======== Document excerpt

But thanks to the **open-source community** we can use the TensorFlow library to build our own, simpler LSTM model. 


## Set Up

Initally when I ran the `fit` function it was estimating that it would take about 3 hours per Epoch which would have taken an incredibly long amount of time. To expedite this I repurposed my gaming desktop to become my machine learning compiler. 

_Note:_ The 3 hours was taken with a batch size of 124 on the original unmodified model, but this number changed significantly once I changed the model. The sentiment still carries though, utilizing the GPU drastically reduced the runtime. 

I installed Ubuntu on a new partition and installed the NVidia Cuda. Cuda piece of software created by NVidia to enable developers to use NVidia graphics cards for general purpose processing (instead of being restricted to video processing). After that I installed `openssh` so I could ssh remotly into my computer and finally `TensorFlow` along with the other needed pip packages to run my code. 

After 3 re-installs of Ubuntu I was finally able to get everything working. After utilizing my desktops graphics card I was able to reduce the processing time for one Epoch to 30 minutes, so about a $83.33\%$ decrese in processing time.

## Local Environment

Setting up Ubuntu and my desktop actaully turned out to be one of my biggest challenges. I understood that my results would eventually be determined by the content of my model, but being able to develop in a time effient manor was something I also valued. Following what a list of some of the things I was able to accomplish on my desktop PC during my limited time:

* `Ubuntu`

    * Installing Ubuntu seemed like an easy enough task, but it took some time to understand boot loaders and boot devices. In a previous job I had worked with Fedora so I decided to use that as my Linux distribution, but I quickly realized that there was limited (if any) documentation on how to set up my Nvidia drivers on Fedora. So I had to switch to Ubuntu in order to have access to that documentation. This lead to another mistake; not formatting the partition before re-installing Linux. This lead to some limited memory issues and I quickly realized (after I had set up my Nvidia drivers) that I would have to re-format the drive again and re-install Ubuntu. 
    
* `Cuda` & `Cudnn`

    * My knowledge of Cuda lead me to believe that it was the only thing needed to utilize my graphics card for machine learning. But in reality there was actually another library called [Cudnn](https://developer.nvidia.com/cudnn) that was actually doing a lot of the heavy machine learning lifting. What was particularly challenging about this library was there was actually no installer (that I could find) that would do the installation for you. This resulted in me figuring out where the `Cuda` library files were stored, and manually copying in the relevent `Cudnn` files.

================
======== Information provided

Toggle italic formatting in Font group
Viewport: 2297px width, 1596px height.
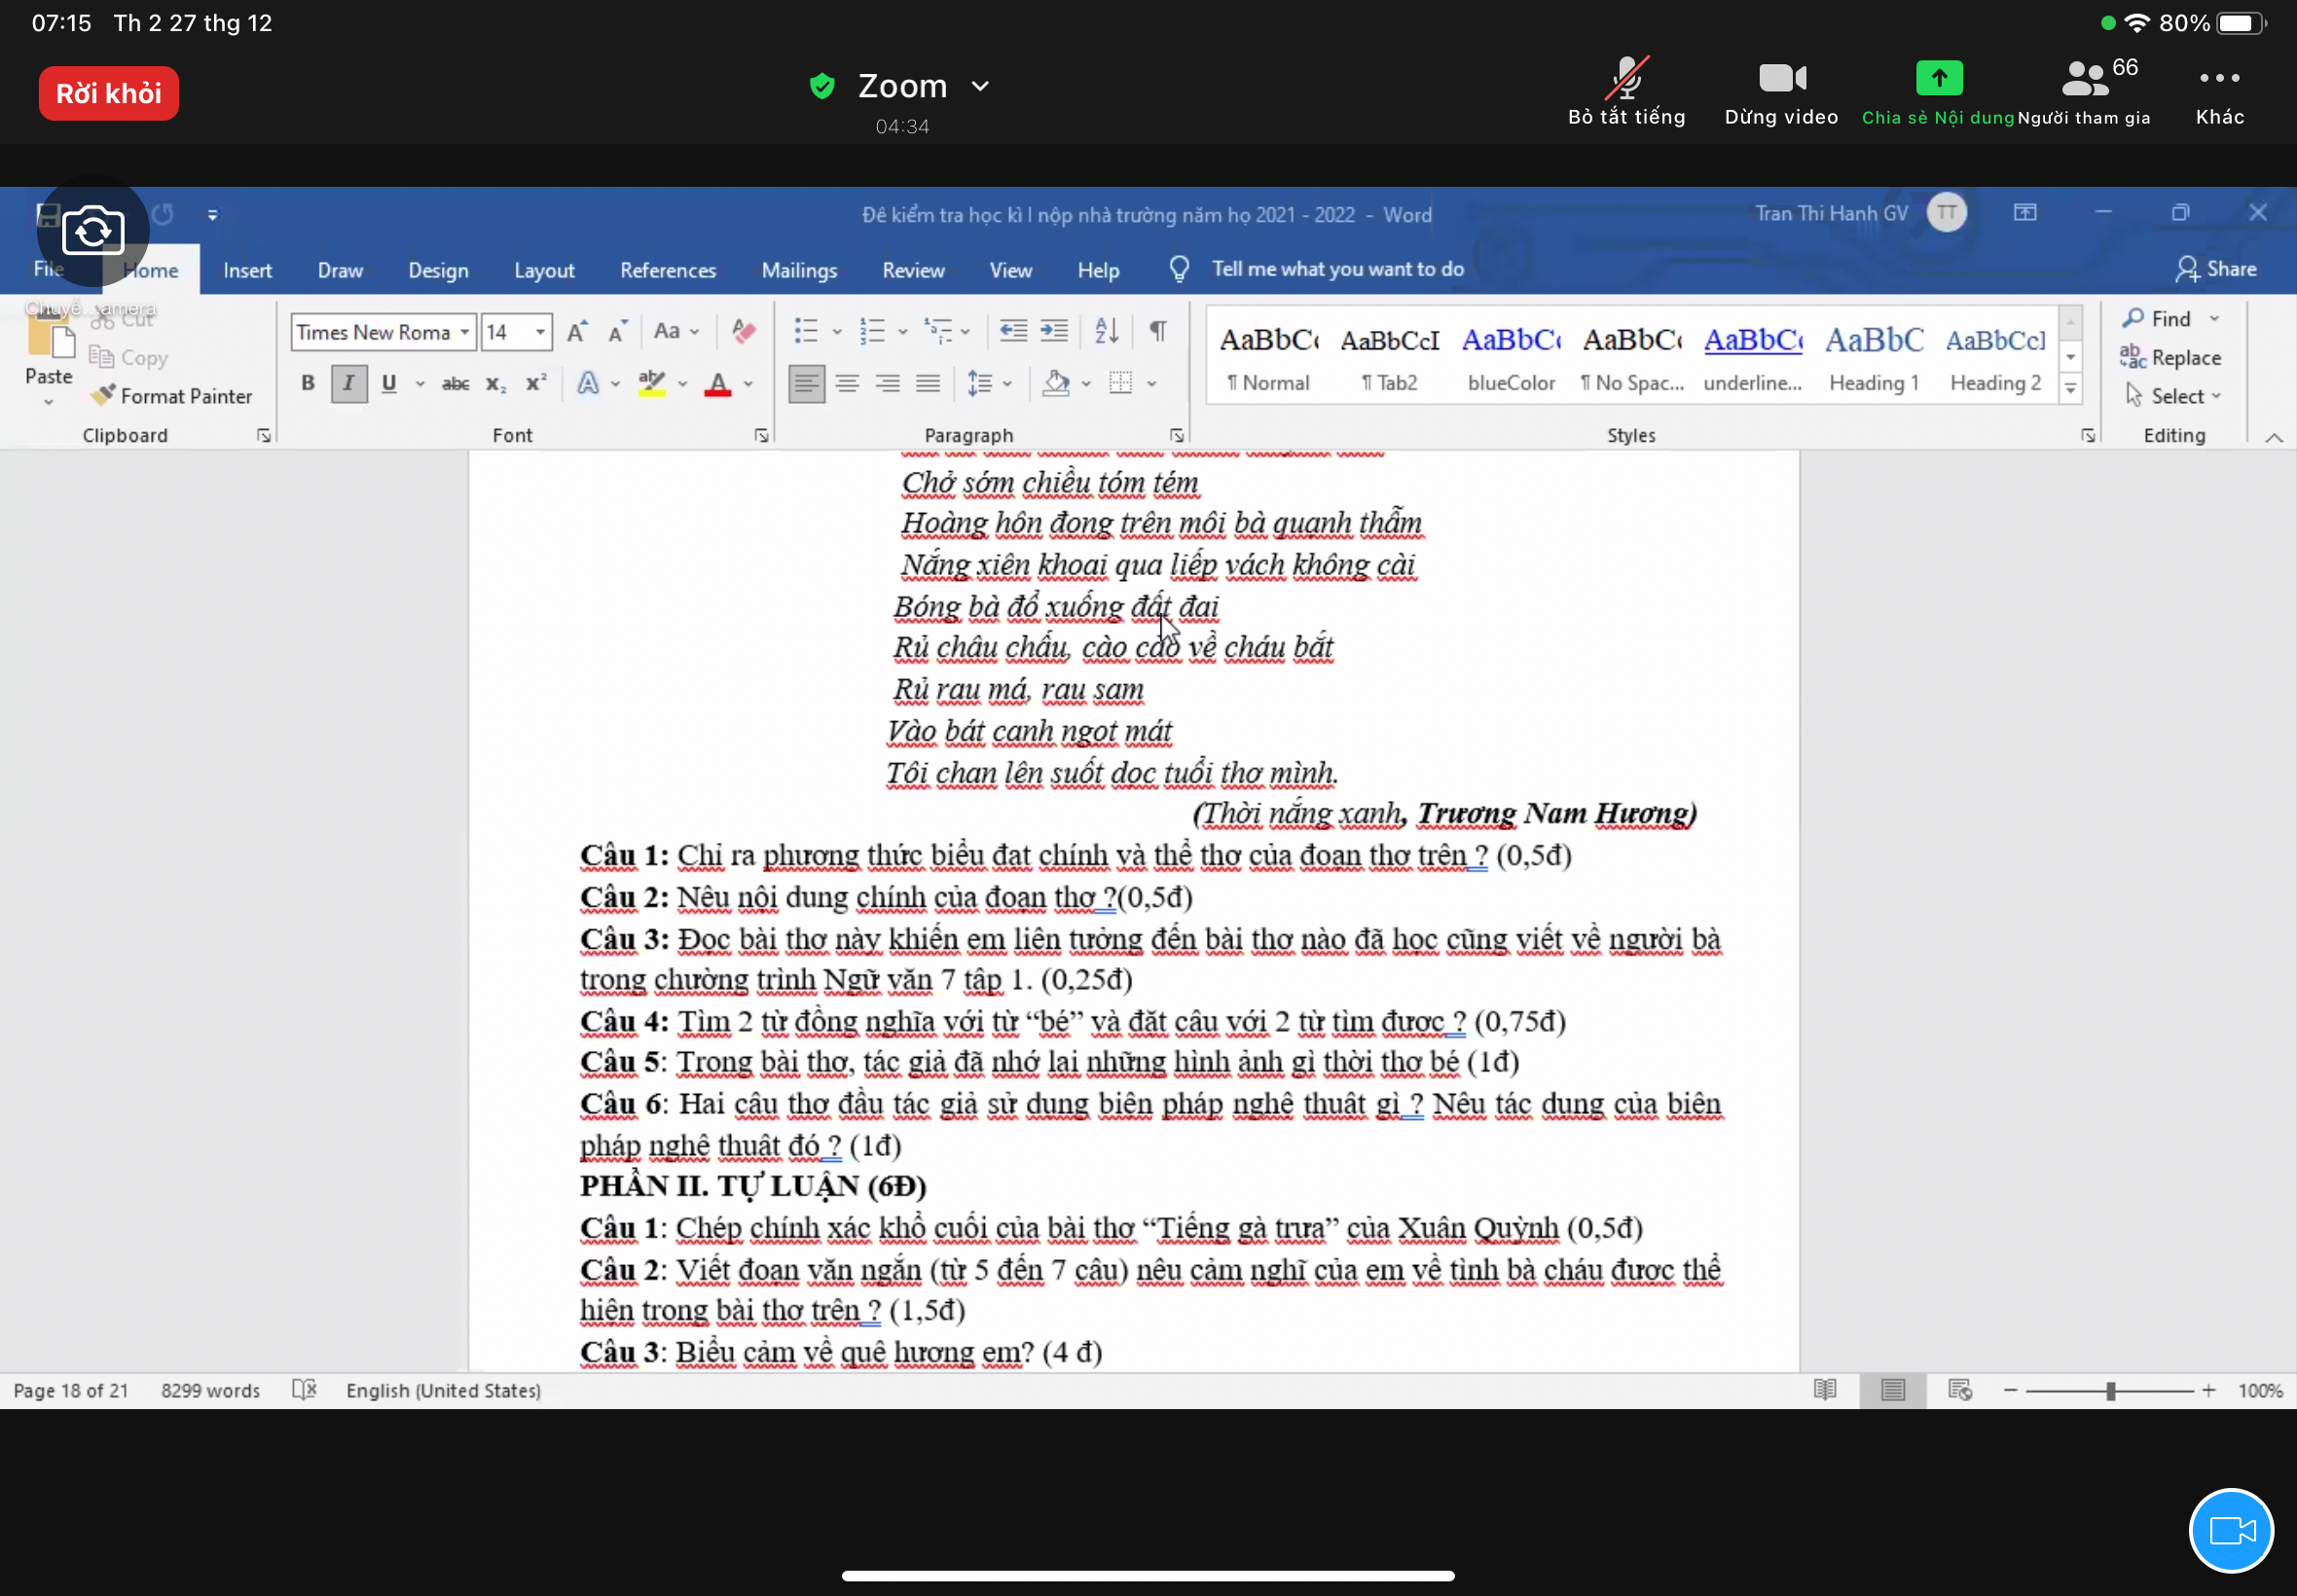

================

Reproduce word for word the passage of the LSTM setup text between "I installed Ubuntu" and "in processing time.", inclusive. The lines that come after the text play no part in what is asked here.

Written reply:
I installed Ubuntu on a new partition and installed the NVidia Cuda. Cuda piece of software created by NVidia to enable developers to use NVidia graphics cards for general purpose processing (instead of being restricted to video processing). After that I installed `openssh` so I could ssh remotly into my computer and finally `TensorFlow` along with the other needed pip packages to run my code. 

After 3 re-installs of Ubuntu I was finally able to get everything working. After utilizing my desktops graphics card I was able to reduce the processing time for one Epoch to 30 minutes, so about a $83.33\%$ decrese in processing time.